3.3 Improved convolutional auto-encoder

The original convolutional auto-encoder structure only contains the convolutional layer, pooling layer, de-convolution layer and un-pooling layer, but does not contain the full connection layer. The supervised learning auto-encoder network designed in section 3.1 is a fully connected structure. In order to combine with the supervised learning auto-encoder, this paper improves the structure of the convolutional auto-encoder by adding a fully connected layer between the encoding part and decoding part of the network, and its basic structure is shown in Figure 3.

Figure 2. Architecture of convolutional auto-encoder

Figure 3. Architecture of improved convolutional auto-encoder

The original convolutional auto-encoder network extracts the features that represent the nature of the data through the alternation of convolution and pooling, but the operation of convolution and pooling also causes the loss of useful information in the image. By adding a full connection layer between the encoding part and the decoding part of the network, the features extracted from the encoding part can be further enhanced and effectively integrated through nonlinear mapping relationship, and then the enhanced and integrated features are added to the decoding part, so it has better image reconstruction capability. Obviously, the basic structure of the improved convolutional auto-encoder can only be used to reconstruct the image, but not for semantic segmentation of the image.
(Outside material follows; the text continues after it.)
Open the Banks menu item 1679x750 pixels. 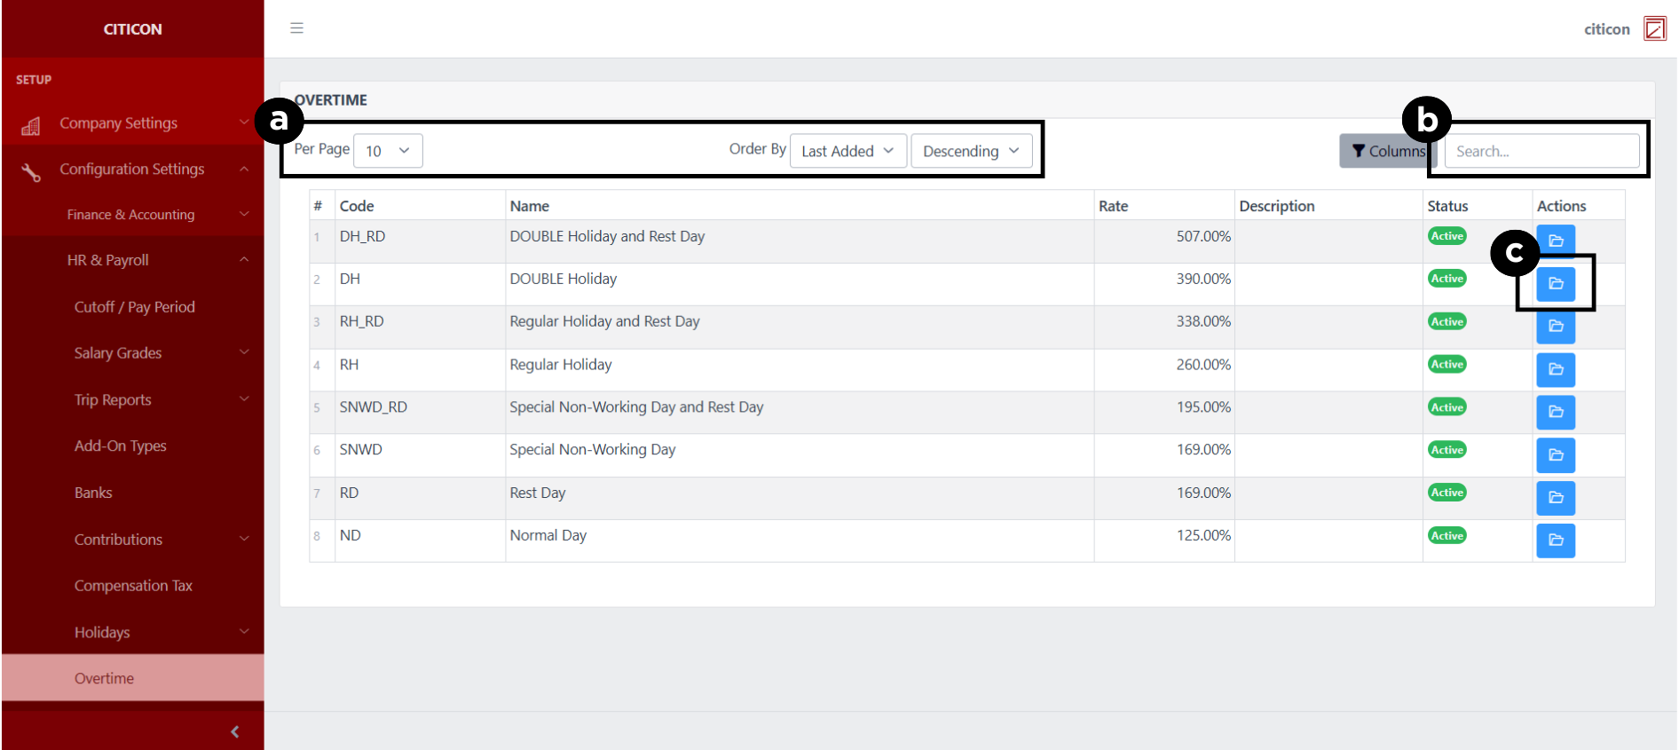pos(93,493)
3.4 Convolutional hybrid auto-encoder

In order to complete semantic segmentation of road environment images, supervised learning auto-encoder is introduced into convolutional auto-encoder training, and a hybrid convolutional auto-encoder model is established. The design idea of this model is as follows.

Firstly, road environment images and its semantic segmentation labels are used to train two improved convolution auto-encoder models which can extract the characteristics of road environmental images and semantic segmentation labels respectively. Secondly, a supervised learning auto-encoder is built, in which the characteristic of road environment image is the input layer and the characteristics of the semantic segmentation tags is the supervised layer. Abstract features that can be used for image semantic segmentation are extracted by this supervised learning auto-encoder. Finally, two improved convolutional auto-encoder models and supervised learning auto-encoder are combined to generate a convolutional hybrid auto-encoder model.

Figure 4 shows the structure and training method of the hybrid convolutional auto-encoder model. The training process of the whole model is divided into four parts.

Firstly, the sample images are used to build a sample improved convolutional auto-encoder model, and its main purpose is to compress the road image sample, extract the representative data of the road images and obtain the encoding parameters of road images; Second, semantic segmentation labels are used to construct a label convolutional auto-encoder model. The main purpose of this model is to extract the data features of semantic segmentation tags and obtain the decoding parameters of semantic segmentation tags; Third, a supervised learning model automatic encoder is built to enhance and express the characteristics of semantic segmentation. In this model, the extracted road image characteristics in the first part is used as the input layer, the extracted semantic segmentation tags in the second part are used as the supervised layer and the better characteristics of the segmentation information can be obtained in this model.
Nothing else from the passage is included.